EXERCISE INSTRUCTIONS →
Collect all lines from the listing that include the string "with".

RECORDS TO PROCESS →

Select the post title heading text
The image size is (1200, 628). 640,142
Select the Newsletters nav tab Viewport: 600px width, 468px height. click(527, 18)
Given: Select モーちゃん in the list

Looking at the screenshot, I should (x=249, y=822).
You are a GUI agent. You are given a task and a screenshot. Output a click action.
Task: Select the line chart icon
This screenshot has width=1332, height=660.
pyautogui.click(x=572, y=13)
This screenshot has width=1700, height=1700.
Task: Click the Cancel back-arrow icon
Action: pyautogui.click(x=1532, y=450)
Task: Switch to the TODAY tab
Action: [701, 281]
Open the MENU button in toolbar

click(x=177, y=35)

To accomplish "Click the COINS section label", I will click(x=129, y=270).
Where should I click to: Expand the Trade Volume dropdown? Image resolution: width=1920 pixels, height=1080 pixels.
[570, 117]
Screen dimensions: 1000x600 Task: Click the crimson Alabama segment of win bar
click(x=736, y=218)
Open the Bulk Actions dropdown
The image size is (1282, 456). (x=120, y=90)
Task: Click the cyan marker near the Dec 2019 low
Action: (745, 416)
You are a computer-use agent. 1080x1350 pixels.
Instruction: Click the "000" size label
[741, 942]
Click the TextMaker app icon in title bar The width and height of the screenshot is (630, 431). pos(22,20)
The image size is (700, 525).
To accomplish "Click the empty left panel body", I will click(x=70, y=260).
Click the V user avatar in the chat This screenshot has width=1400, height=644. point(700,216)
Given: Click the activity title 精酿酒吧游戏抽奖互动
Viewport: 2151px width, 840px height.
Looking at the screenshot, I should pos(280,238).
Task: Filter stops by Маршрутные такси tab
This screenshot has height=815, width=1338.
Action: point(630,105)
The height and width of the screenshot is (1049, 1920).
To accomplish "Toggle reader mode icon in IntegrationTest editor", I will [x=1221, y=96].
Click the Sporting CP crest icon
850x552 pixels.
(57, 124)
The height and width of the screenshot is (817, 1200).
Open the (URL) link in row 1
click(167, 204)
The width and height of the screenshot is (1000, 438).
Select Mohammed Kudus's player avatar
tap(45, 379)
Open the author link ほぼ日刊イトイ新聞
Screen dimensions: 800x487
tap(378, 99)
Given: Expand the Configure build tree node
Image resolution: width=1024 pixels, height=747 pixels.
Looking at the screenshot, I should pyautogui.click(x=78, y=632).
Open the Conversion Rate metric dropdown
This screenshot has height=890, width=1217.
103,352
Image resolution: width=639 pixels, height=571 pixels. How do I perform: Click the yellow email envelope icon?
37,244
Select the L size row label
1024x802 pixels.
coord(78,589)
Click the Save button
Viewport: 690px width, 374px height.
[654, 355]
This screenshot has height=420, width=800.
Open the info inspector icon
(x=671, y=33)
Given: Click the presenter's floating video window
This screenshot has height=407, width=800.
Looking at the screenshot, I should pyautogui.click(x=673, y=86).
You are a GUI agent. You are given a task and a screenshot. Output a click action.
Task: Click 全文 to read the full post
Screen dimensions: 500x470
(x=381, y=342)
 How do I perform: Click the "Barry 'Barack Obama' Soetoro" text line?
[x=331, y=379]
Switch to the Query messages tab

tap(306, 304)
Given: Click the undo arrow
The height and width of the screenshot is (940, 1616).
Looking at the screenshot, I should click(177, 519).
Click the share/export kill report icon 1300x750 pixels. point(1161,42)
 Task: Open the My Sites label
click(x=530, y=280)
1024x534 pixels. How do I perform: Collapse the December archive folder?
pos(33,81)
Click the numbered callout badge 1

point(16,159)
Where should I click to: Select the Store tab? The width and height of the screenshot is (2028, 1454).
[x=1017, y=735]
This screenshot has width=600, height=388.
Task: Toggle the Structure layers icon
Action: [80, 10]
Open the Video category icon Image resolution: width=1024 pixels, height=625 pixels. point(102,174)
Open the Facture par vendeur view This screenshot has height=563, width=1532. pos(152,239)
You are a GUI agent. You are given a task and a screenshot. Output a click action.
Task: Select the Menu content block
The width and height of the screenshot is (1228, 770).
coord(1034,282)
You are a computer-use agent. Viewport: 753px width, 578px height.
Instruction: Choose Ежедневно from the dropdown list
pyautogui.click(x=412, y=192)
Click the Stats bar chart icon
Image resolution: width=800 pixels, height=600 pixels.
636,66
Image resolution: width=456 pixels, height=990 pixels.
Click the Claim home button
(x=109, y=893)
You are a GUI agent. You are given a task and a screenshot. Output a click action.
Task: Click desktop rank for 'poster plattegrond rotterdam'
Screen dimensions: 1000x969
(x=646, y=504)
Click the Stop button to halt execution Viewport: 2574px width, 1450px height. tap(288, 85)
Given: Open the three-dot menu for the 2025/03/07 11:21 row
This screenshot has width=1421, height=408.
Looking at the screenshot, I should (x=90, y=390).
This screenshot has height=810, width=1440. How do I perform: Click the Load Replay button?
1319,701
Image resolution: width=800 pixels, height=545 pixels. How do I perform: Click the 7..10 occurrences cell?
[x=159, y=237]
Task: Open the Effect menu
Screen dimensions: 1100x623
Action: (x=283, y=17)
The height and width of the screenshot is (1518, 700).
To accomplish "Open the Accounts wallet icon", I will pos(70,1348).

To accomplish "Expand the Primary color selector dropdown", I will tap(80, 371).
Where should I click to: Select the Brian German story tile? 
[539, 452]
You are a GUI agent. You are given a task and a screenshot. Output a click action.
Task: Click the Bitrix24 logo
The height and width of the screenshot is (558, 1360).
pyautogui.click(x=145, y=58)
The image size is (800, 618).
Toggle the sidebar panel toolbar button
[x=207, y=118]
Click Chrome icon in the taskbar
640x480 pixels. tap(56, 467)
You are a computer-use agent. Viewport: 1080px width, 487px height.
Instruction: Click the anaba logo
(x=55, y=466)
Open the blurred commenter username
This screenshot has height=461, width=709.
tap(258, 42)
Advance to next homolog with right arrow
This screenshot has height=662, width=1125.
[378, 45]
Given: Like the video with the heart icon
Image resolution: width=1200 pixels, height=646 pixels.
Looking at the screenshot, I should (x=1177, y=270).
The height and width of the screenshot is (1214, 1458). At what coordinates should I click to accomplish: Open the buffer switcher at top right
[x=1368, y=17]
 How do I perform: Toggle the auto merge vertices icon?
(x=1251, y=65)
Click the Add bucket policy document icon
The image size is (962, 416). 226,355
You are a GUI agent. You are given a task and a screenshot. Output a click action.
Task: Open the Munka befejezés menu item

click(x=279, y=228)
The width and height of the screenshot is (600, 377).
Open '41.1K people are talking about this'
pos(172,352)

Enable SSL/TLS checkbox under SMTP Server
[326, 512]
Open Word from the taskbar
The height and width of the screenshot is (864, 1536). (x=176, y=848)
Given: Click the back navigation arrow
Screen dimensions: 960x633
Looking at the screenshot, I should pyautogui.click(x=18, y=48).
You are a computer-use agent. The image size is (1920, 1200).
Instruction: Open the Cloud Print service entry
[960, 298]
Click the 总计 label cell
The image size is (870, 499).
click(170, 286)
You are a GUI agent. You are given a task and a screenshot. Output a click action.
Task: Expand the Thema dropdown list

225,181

YOUR SOLUTION →
Advance to next homolog with right arrow
Given: Like the video with the heart icon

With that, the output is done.